I’ve worked with a lot of Korean celebrities especially when I was cast in the tvN drama, Miss Lee. I had the opportunity to work and meet all of the cast members, who I consider family, since I'm still in touch with them. I would say that I had the best times with the leads of the K-drama, Lee Hyeri and Kim Sang Kyung. They would tease me every time we'd meet in the set and dressing room!
It always feels special every time I get the chance to meet and work with Korean stars. But for me, my most memorable and unforgettable experience would be with Song Joong Ki on Space Sweepers. I'm a huge fan of his. He was kind and caring on the set. He even offered me a chair and asked me to sit beside him alongside the other cast members, instead of staying alone in a corner! During breaks, he would ask me if I'm okay and if there was anything I needed. I remember him giving me tips on how to act the Korean way and even praised me four times the whole day. When we finished, I waited for an opportunity to shake his hand and say thank you but I was surprised when he grabbed and hugged me, saying: "You did a good job, Chris!” Not all celebrities would hug anyone especially if they just met you that day, but Joong Ki did it to me and even asked me to just call him "hyung” (older brother) instead of sunbaenim (senior).

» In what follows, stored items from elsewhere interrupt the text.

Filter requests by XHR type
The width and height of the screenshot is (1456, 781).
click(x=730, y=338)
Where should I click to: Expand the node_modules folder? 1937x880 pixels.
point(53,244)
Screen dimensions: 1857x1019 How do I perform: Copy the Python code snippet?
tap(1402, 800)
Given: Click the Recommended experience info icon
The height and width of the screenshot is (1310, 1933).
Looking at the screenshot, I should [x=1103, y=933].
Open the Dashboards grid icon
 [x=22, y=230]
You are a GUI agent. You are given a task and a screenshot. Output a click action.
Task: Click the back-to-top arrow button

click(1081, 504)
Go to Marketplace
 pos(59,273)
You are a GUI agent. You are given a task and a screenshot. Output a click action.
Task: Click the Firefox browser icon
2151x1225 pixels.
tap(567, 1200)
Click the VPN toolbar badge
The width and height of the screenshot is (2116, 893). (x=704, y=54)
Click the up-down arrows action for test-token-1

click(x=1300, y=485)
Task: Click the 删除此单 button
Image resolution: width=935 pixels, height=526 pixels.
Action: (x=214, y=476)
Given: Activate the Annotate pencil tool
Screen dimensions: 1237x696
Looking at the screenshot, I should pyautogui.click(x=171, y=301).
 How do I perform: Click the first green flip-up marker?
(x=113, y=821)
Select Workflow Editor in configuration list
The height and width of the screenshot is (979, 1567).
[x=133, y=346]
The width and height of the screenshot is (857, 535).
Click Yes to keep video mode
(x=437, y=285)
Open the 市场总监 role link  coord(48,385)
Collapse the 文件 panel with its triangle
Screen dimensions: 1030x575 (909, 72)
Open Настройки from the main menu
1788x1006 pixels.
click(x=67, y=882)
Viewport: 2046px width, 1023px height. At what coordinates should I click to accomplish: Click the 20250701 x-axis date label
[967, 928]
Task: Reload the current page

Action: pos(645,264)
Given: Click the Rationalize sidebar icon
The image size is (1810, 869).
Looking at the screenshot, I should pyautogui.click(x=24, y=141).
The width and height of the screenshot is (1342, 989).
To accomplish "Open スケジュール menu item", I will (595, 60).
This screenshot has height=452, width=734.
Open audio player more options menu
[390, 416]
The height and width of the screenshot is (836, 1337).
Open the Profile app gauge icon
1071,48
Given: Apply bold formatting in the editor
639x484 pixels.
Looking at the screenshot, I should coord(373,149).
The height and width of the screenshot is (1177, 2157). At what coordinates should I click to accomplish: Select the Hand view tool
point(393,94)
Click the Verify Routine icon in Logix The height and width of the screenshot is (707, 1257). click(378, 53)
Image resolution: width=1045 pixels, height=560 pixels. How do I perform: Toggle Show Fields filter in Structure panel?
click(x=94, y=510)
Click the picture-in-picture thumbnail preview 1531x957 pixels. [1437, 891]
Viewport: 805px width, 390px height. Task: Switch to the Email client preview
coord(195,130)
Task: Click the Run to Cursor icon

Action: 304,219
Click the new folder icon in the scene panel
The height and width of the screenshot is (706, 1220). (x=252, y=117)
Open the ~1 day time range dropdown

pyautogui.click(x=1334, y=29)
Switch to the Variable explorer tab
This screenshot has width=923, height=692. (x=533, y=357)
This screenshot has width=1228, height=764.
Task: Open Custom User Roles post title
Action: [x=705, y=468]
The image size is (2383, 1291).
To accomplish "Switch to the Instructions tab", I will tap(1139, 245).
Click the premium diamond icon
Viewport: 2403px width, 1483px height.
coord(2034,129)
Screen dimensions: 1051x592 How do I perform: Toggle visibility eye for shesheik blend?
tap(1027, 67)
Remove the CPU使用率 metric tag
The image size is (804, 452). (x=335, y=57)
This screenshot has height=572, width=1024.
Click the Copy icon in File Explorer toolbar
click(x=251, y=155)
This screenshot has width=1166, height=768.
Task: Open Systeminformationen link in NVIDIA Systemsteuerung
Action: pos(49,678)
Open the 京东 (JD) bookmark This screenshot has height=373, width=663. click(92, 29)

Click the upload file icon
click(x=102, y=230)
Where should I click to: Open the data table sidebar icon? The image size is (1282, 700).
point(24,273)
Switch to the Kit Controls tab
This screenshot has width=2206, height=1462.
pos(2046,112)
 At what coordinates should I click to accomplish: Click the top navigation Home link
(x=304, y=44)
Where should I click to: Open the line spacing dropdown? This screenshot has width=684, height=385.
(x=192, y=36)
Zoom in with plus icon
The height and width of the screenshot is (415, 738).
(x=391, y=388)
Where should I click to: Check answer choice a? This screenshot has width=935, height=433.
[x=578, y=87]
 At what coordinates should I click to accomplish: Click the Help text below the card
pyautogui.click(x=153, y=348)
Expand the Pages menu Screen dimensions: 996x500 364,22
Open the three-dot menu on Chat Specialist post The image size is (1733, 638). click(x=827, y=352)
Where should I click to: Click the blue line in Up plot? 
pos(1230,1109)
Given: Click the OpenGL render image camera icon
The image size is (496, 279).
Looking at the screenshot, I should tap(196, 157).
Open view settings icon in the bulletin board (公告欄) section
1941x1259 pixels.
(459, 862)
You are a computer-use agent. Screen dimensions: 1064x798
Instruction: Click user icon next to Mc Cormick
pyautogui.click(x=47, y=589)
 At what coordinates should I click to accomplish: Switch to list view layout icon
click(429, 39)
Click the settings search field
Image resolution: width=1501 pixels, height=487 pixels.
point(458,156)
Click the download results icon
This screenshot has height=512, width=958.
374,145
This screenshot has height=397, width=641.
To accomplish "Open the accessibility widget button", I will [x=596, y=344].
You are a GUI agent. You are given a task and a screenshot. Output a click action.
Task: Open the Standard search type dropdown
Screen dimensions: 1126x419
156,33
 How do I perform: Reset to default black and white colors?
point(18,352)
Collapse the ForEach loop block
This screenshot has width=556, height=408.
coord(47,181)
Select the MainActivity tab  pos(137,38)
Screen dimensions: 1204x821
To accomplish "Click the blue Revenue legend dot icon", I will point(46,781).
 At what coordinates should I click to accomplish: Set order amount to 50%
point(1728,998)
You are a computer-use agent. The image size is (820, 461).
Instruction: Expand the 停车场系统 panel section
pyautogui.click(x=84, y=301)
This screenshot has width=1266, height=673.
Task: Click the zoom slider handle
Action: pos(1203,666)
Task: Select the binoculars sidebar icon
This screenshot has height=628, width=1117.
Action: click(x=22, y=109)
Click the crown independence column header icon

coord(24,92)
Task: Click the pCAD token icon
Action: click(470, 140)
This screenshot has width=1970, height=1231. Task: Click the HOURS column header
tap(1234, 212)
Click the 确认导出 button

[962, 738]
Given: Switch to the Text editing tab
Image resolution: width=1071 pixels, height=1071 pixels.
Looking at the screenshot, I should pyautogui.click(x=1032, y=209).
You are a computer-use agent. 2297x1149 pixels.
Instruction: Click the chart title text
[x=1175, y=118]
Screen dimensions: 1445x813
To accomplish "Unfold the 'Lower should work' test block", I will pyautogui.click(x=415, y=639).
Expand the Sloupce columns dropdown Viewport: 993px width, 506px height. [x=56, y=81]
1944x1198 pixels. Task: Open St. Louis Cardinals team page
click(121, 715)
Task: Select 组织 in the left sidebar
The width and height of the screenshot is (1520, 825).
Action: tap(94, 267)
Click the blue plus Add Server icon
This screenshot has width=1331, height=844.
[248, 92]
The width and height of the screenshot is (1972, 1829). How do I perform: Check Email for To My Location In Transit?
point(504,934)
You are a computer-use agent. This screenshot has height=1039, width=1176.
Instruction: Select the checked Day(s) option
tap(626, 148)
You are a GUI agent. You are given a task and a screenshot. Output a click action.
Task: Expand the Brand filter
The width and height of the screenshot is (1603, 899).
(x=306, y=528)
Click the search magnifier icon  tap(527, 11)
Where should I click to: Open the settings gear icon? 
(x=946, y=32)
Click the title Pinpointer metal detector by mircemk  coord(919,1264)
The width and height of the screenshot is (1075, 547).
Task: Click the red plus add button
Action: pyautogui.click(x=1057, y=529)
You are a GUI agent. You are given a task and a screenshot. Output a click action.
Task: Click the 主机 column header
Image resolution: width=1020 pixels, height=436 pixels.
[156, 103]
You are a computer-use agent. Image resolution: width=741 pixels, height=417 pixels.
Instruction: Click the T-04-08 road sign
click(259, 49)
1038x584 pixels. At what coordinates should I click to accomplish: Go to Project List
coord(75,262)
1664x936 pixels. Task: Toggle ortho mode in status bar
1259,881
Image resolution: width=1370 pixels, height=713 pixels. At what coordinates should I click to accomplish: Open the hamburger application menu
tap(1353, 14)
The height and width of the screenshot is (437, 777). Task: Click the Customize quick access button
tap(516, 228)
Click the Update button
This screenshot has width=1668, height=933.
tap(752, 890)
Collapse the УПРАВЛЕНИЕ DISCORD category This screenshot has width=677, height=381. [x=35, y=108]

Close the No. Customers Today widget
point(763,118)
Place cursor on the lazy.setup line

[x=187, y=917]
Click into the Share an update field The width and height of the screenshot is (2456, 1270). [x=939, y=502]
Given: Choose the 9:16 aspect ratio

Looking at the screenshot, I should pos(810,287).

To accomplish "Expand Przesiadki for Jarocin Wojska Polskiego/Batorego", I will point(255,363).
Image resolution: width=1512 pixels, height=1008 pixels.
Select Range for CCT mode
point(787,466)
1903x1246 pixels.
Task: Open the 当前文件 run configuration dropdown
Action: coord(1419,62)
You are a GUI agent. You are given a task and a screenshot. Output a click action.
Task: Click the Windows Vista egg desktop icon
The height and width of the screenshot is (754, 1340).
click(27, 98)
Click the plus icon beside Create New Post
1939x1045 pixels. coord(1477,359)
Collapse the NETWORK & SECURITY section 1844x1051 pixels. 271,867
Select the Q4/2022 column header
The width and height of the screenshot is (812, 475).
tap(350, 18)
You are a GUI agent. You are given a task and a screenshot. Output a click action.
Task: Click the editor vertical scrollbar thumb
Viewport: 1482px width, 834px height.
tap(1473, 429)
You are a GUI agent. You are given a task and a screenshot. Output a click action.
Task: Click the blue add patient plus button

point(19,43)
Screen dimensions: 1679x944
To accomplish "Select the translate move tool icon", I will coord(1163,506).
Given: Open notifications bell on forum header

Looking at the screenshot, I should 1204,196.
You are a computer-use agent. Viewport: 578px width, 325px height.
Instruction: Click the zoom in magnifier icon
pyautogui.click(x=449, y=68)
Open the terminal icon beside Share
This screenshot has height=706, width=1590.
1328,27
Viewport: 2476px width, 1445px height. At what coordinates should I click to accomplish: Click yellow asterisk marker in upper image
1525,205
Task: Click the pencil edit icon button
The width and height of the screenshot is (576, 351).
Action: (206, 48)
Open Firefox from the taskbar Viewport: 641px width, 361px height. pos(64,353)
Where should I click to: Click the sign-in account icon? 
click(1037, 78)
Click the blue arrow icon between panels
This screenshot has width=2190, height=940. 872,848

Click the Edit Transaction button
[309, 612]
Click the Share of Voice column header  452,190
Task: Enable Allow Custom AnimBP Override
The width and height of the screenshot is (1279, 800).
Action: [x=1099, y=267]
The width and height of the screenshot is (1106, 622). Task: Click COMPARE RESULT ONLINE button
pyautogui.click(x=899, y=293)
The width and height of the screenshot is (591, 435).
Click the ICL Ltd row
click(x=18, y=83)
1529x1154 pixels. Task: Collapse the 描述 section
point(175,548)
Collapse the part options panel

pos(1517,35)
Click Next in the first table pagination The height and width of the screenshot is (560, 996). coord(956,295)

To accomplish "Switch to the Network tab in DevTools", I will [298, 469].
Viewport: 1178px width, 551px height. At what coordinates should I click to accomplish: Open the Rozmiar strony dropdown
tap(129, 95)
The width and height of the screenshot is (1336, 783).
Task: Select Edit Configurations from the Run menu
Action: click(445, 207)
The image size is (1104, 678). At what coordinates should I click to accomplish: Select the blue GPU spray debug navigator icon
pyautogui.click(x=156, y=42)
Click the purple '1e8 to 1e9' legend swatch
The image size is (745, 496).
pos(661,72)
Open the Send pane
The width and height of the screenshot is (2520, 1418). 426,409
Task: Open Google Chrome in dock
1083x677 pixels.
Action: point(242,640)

Can you share something about your character in Space Sweepers and your experience during your filming?
My character in the movie was a store manager. Though the scene looks super short in the final film, we actually filmed that for a long time to get different shots and angles. If I remember it correctly, I was with the cast for almost 12 hours! I was amazed because they let me participate in their brainstorming sessions. I remember director Jo Sung Hee asking if I felt comfortable with my role and if there was anything that I wanted to include in my lines. That's when I came up with the idea of changing my lines from English to Filipino. After a few discussions, we had to test if speaking in Filipino would suit the scene. We had to revise the lines several times until I came up with "Oorder ba kayo? Kung hindi na naman, umalis na lang kayo.” There were actually other lines I delivered when we filmed but I guess they removed it when they edited the movie. Working with director Sung Hee, Song Joong Ki hyung, and the rest of the cast was a dream come true for me. I am honored and blessed to be in the movie Space Sweepers. It's all about the experience and the opportunity.
What's your message to hopeful actors who would love to star in dramas and film just like you?
Be professional and respectful, especially when you arrive on the set or once you get to work with Korean celebrities. Keep in mind that once you get the chance to work in K-dramas, you need to deliver, regardless of how big or small your role is. Discipline is also an important thing that you need to have if you want to get more opportunities because Korean handlers and managers love disciplined actors. And most of all, ENJOY! Not everyone is given this kind of chance so you have to enjoy and seize that moment when they become part of this industry.
**Answers have been edited and condensed for clarity.